Feminist Author Susie Orbach: Homosexuality is ‘Natural Extension’ for Women
Feminist author Susie Orbach has spoken about female sexuality, saying women are predisposed to be gay.
Orbach, author of Fat Is a Feminist Issue and co-editor of the recent Fifty Shades of Feminism, said she is baffled at heterosexuality.
In an interview with the Telegraph, the 67-year-old said: "As a theorist of women's psychology, it's always perplexed me how heterosexuality happens.
"Of the first figure of love - the mother ... You could say there is a primary for girls to be homosexual, just as there is a primary for boys to be heterosexual, given their own mother love.
"Girls have crushes on girls at school, don't they? That is undeniably their first experience."
Orbach calls herself a 'post-heterosexual'. After her marriage to Joseph Schwartz for over 30 years ended, she began a relationship with fellow writer Jeanette Winterson.
Speaking about how perceptions of homosexuality have changed, she said: "Twenty‑five years ago, I'd have said they probably had a lot of internalised prejudice to overcome, but society really has moved on and everyone has kids and relatives who are gay. [It's] no longer odd."
A continued theme from Orbach's career has been the female body - she was the one of the first people to link eating disorder with self-image.
Photoshopped to perfection
She takes issue with the diet and beauty industries playing on people's insecurities and creating a permeating mindset that "bodies are things that are to be made, not to be lived in".
"Girls of five or six are playing games where they can get plastic surgery tokens to get their nose or breasts changed. There are children out there for whom there are no real photos - because they've all been photoshopped to perfection.
"I think we still don't understand what sex is, what sex does, and what sex means. Girls are encouraged to see sexuality, instead of something inherent, as an accomplishment. It's become a performance.
"We are seeing a massive assault by those industries who grow rich by breeding insecurity. The diet industry is so huge, it would be easier to take on the tobacco industry. The beauty industry is half the size of the steel industry."

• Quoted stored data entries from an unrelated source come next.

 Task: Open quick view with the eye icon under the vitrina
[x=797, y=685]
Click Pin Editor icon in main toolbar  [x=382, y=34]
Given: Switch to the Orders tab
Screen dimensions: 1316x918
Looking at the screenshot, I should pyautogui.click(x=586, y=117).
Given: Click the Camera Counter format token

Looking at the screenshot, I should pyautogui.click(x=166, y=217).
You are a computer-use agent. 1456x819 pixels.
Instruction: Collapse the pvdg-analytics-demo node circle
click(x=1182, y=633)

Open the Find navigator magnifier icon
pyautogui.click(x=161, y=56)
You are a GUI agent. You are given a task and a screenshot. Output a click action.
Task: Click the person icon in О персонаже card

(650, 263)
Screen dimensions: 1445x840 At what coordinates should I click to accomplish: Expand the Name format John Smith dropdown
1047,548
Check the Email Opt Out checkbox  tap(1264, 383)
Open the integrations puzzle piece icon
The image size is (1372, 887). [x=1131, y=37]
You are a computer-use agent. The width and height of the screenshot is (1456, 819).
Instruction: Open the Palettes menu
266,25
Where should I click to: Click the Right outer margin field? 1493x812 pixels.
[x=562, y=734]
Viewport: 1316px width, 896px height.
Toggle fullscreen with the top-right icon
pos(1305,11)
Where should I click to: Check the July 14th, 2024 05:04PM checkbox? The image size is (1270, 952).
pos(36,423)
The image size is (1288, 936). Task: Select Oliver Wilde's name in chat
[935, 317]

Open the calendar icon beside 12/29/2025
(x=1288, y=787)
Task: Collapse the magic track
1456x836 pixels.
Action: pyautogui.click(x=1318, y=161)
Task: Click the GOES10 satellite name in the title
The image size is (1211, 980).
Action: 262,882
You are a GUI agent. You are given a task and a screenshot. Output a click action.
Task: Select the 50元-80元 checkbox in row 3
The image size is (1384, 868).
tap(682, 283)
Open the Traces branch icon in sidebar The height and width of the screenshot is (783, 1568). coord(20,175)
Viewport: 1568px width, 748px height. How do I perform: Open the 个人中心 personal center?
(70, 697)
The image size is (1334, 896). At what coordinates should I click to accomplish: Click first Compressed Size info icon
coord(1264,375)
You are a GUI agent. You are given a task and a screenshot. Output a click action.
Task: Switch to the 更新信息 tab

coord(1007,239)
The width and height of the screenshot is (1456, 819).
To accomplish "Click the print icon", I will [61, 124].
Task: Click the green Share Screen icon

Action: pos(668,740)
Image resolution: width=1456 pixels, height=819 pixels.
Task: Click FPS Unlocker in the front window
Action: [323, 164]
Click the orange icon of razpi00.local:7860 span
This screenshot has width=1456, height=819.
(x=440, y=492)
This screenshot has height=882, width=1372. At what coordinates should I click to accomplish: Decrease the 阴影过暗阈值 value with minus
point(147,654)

Offering advice on how to help children become confident adults, Orbach says there should be a greater focus on emotions.
"I think emotional literacy needs to be integrated much more, it's another one of the three Rs. We should have feelings taught in school, as part of the syllabus. We should have questions like: 'Is that the real feeling, or the feeling behind it?' It's an essential part of learning and should be introduced at primary school."